By Vail Daily Editorial Board The Eagle County Classifieds page on Facebook can be highly educational for a lot of reasons.
People are buying and selling, of course, but there are also some lively discussions. Some of the most lively involve housing, particularly when someone posts a unit for rent. When rentals are posted — from studios to lock-off units to homes — the most common reaction is, “This costs how much?”
Housing has always been expensive in our valley. It’s the product of high demand and tight supply. But another element has been added to the traditional free-market tug-of-war in the past few years: additional uses.
With the advent of rent-by-owner websites including Airbnb, a number of owners of rental units see a chance to make far more by going into the short-term rental market.
The kind of Wild West environment created by online rental sites may be moderating. Local governments are increasingly regulating the business, and some owners are finding that the big-money promise of online rentals often comes with profit-eating complications.
But for right now, it seems like short-term rentals are eating up inventory, and always-in-demand long-term rentals are carving out increasingly larger portions of local workers’ paychecks.

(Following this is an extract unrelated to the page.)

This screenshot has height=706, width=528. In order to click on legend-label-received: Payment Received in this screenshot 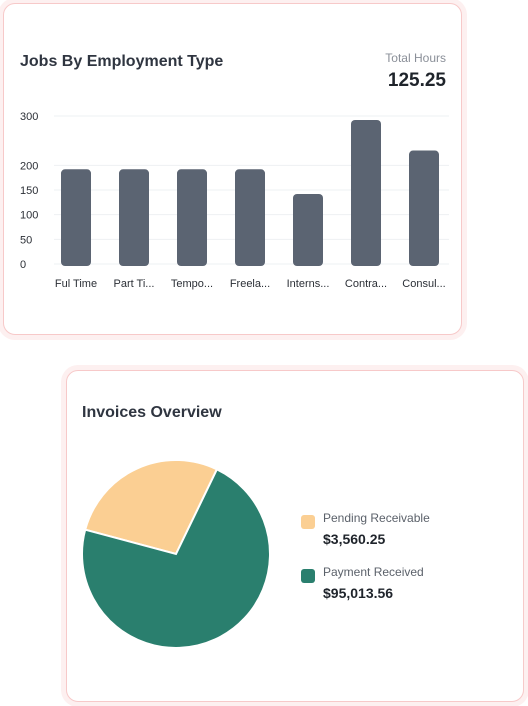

It’s always been hard to make rent on a service-worker’s pay, but the situation seems worse this winter. It looks like $1,000 per month is a common price for one bedroom in a place. If you’re making $12 an hour, there isn’t much left to your paycheck after tax withholding, health insurance (if you can afford it), car and renter’s insurance, cellphone service and an internet connection (again, if you can afford it) come off the top.
Those bills leave precious little left over for fun. Or groceries. That’s why the Salvation Army goes through so much food every month.
There aren’t many good answers to this old problem. A lot of businesses operate on thin profit margins. Many can’t afford to raise pay to match the cost of housing.
Building more units is part of a solution, but the units planned or under construction are more likely to moderate the pace of rent increases than they are to actually bring rents down.
Supply and demand will always be with us, but that dance is becoming increasingly complicated. Unfortunately, the alternatives involve a serious economic downturn, and nobody wants to see that.